Storybook Sidebar Roots Grouping

When your application grows, you may find yourself short on taxonomy with the default tools Storybook provides.

For example, you may want an extra layer of titles on top of roots for grouping.

As per Storybook@9.1.6 or Storybook@10.0.0-beta.5, this is not possible out of the box and there are no plugins available.
So, in this tutorial, we’ll see how to circumvent that and add an extra title on top of the roots in the sidebar.

Approach

To simulate a grouping UI with an extra title on top of the roots in the sidebar, we’ll use:

  1. add an MDX file to create the title
  2. custom styles in manager-head.html
  3. sorting the stories in preview.ts

Assumptions and wanted result

Let’s assume we have the following.

└──src
     └── components
          ├── button
          │    ├── Button.stories.tsx
          │    └── Button.tsx
          ├── list
          │    ├── List.stories.tsx
          │    └── List.tsx
          ├── navigation
          │    ├── Navigation.stories.tsx
          │    └── Navigation.tsx
          ├── single-column
          │    ├── SingleColumn.stories.tsx
          │    └── SingleColumn.tsx
          └── top-bar
               ├── TopBar.stories.tsx
               └── TopBar.tsx

And the taxonomy we want to achieve is:

╔═ Components ══════╗
║                   ║ 
║  ├── Content      ║ 
║  ├── Navigation   ║ 
║  └── Layouts      ║ 
║                   ║ 
╚═══════════════════╝

1. add an MDX file to create the title

touch src/components/Components.mdx and in there we add:

import { Meta } from '@storybook/addon-docs/blocks';
 
<Meta title="Components/Home" />

This will create the Root component and the sub-item home.
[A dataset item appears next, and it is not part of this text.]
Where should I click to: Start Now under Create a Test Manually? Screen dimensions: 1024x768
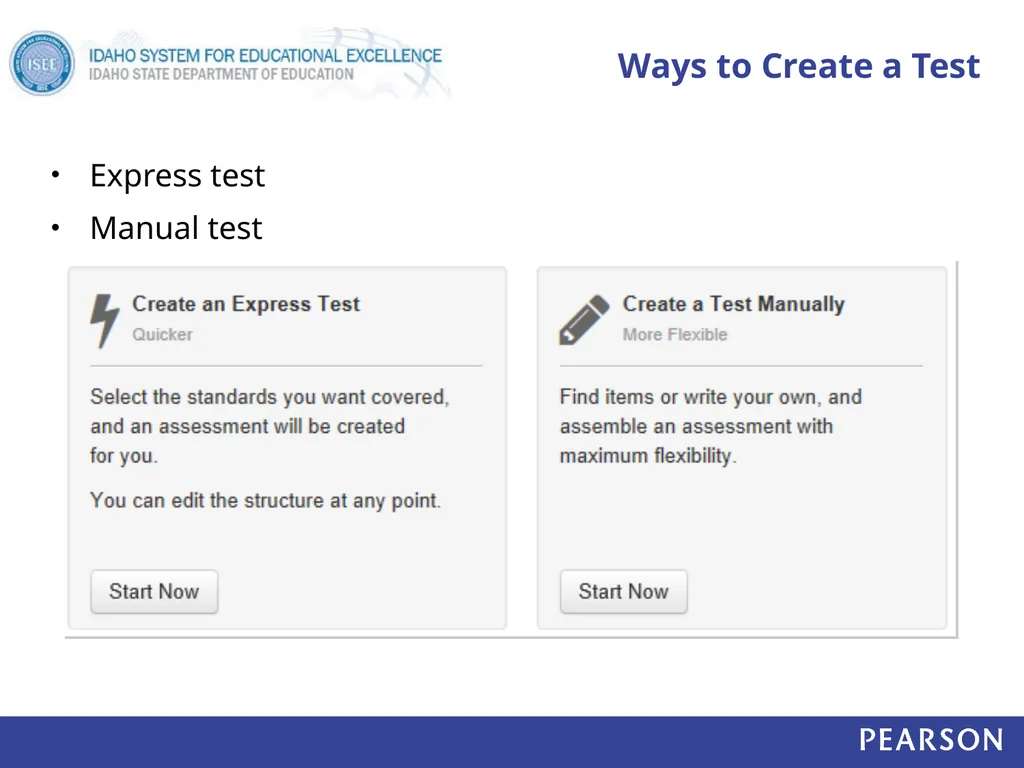pyautogui.click(x=624, y=592)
2. custom styles in manager-head.html

touch .storybook/manager-head.html and in there we add:

<style>
#components {
    border-top: 1px solid #ddd;
    padding-top: 5px;
    color: black;
    padding-bottom: 0;
    margin-bottom: -10px;
}

div#components div {
    display: none;
}

div#components button {
    font-weight: bold;
    color: black;
    font-size: 12px;
}

div#components .sidebar-subheading-action {
    display: none;
}

#components + .sidebar-item {
    display: none;
}
</style>

This will turn the Root into a different style, it will hide the Home sub-item and the collapse expand button.
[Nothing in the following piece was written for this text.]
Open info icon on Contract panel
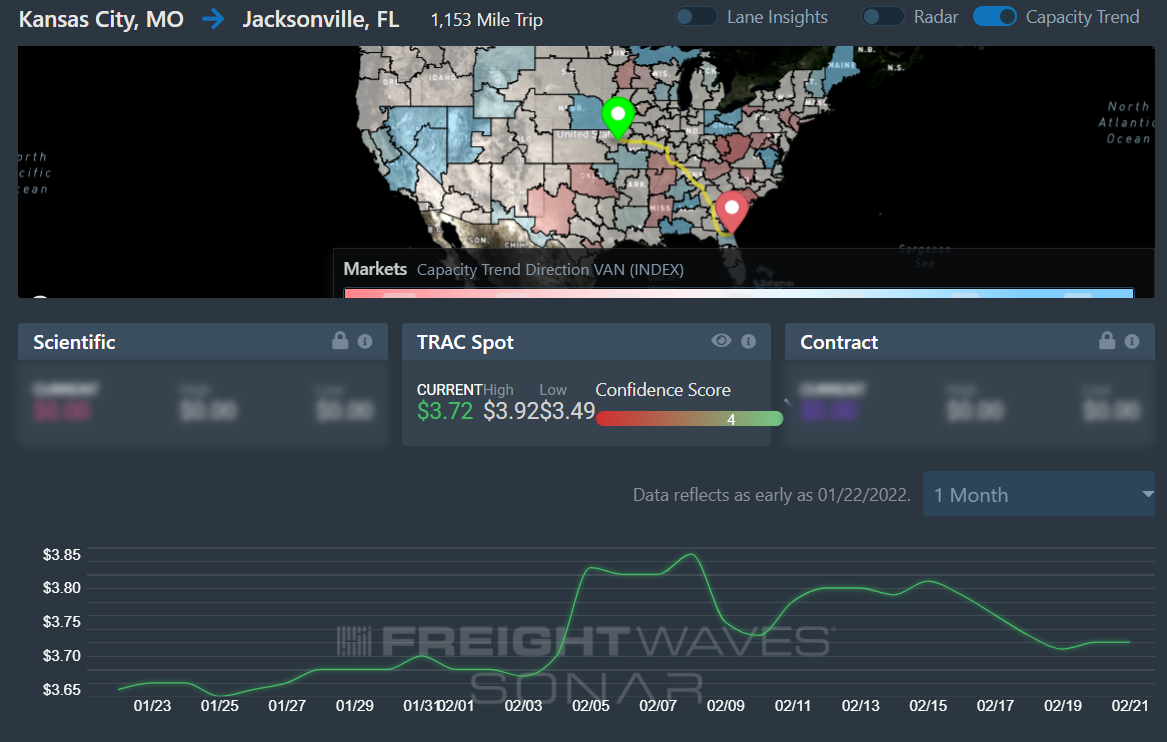Screen dimensions: 1167x742 (1132, 341)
You can change this as you need.

3. sorting the stories in preview.ts

In preview, we’ll have Components to be on top.

import type { Preview } from "@storybook/react-vite";

const preview: Preview = {
    parameters: {
        controls: {
            matchers: {
                color: /(background|color)$/i,
                date: /Date$/i,
            },
        },
        options: {
            storySort: {
                method: "",
                order: [
                    "Components",
                    "Content",
                    "Navigation",
                    "Layout",
                ],
                locales: "",
            }
        }
    },
};

export default preview;

After this, we’ll still need to reorganise the taxonomy in our stories.
Eg, for List:

import { Meta, StoryObj } from "@storybook/react-vite";
import { action } from "storybook/actions";

import List from "./List";

const meta: Meta<typeof List> = {
    title: "Content/List",
    component: List,
    decorators: [
        (Story) =>
            <body className="bg-light h-100">
                <Story />
            </body>
    ]
};

export default meta;

type Story = StoryObj<typeof List>;

Considerations

Some last words.

Please consider that this is a quick hack to have a group title. As such, there is the risk of Storybook changing the classname or any of the items used in this tutorial. However, this approach is currently working on versions 9 and 10.0.0-beta.5.

Anyway, even a plugin would be subject to the same risk if there were any, with the difference that it would be a black box, and you would not have control over it.

Lastly, note that some work is involved in scaling, as you’ll need to replicate this procedure for each new group title.